Discovering Wonder with Michael Gungor at NYWC

By Youth Specialties on October 26 2012


Part 1: What a wonder-full world

Interview with Michael Gungor By Crystal Kirgiss

First, a pronunciation detail. Gungor rhymes with hun´ ger (a longing, desire, craving, or passion) not Hun´ gore (Attila’s 5th-century legacy). Yes, I asked. It’s good to get these things cleared up right from the get go.

Second, a semantic clarification. It’s not so much a band as it is a liturgical post rock musical collective. Yes, I checked. It says so, right there on Michael’s Twitter profile.

Third, Michael Gungor is a self-proclaimed wonder junkie. “It opens my soul. It keeps me moving. It makes my heart beat in a way that feels like it should be beating.”

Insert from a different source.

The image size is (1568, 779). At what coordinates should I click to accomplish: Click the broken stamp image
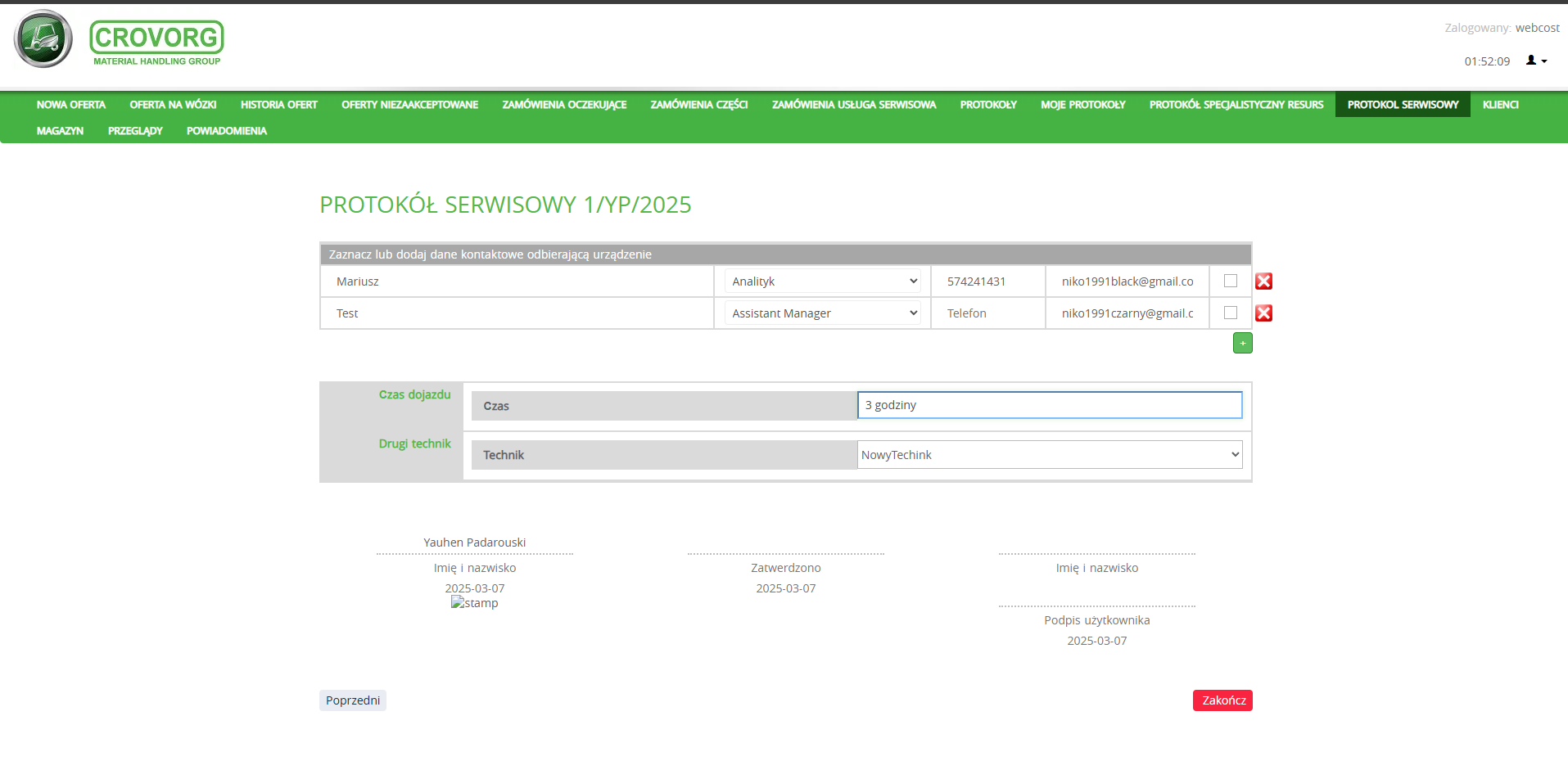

This is a man who knows what stirs him, who’s thought carefully, even contemplatively, about the universe around him and the God who set it all in motion.

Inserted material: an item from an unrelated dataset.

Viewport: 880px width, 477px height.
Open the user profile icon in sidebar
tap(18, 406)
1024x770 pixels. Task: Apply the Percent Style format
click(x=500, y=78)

“I used to think of God as just the object of wonder rather than the source and essence of wonder,” he says. “Now, though, when I experience wonder – in whatever form – I think God is in that somehow and is also the source of that somehow. So I’m always hoping for it, always looking for it, seeking it in the films I see, the music I listen to, the mountains that are all around me at home in Colorado.”

Seeking and reveling in wonder – whatever that may be for each person – should, in Michaels’ view, be “the normal state of things. This universe is a crazy, wild place. It’s not set up in a way that’s merely functional. We don’t eat just one little grain of something and then are satisfied for another year.” Instead, we are invited to really partake, “to enjoy the ecstasy of food and sex and color and music. The world is extravagant. The universe is extravagant. Experiencing that in all its fullness is a big part of what it means to be fully human.”

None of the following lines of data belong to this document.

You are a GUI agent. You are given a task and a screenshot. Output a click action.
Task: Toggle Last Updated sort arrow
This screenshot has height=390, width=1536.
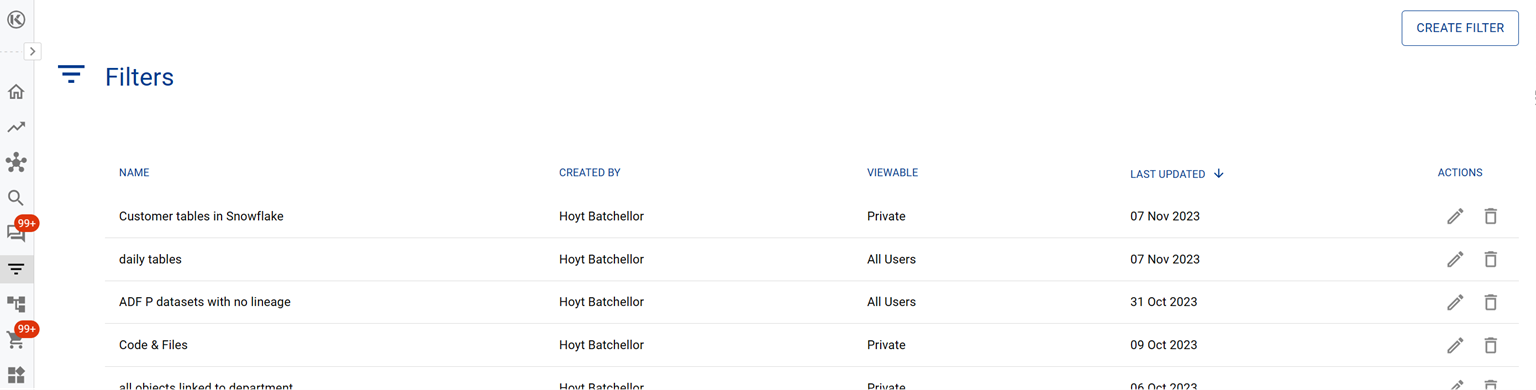pyautogui.click(x=1219, y=173)
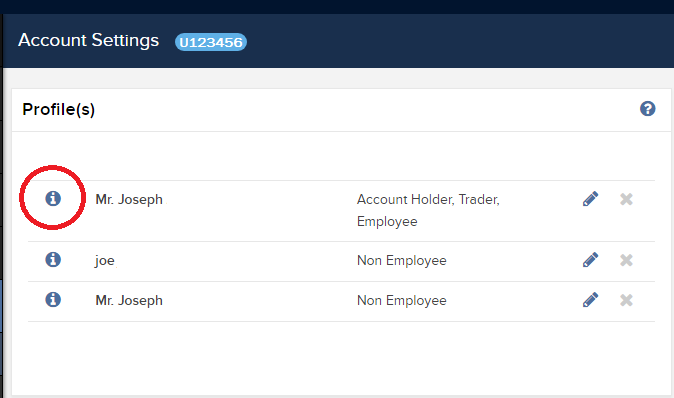
Task: Click the U123456 account badge
Action: click(x=211, y=42)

In his sermon “The Weight of Glory,” which Michael invokes in his recent book The Crowd, the Critic, and the Muse, C.S. Lewis argues that nature, music, literature, and art often arouse in each of us a deep stirring and longing for something that “no natural happiness will satisfy.” But Lewis also cautions: “The books or music in which we thought the beauty was located will betray us if we trust to them; it was not in them, it only came through them.”

I suspect that Michael would echo a similar sentiment. For though Gungor’s music – with all of its lyrical soul, melodic grace, and rhythmic joy – invites us to experience wonder as the artistic and the divine dance together in breathless elegance, the music itself is neither the divine dance nor the culminating wonder. Rather, their music creates a space in which we briefly taste and faintly see the infinite source from which it rises. And indeed, our impassioned hunger (rhymes with Gungor) for this kind of artistic expression speaks volumes about the very nature of our souls and the wondrous God who created them.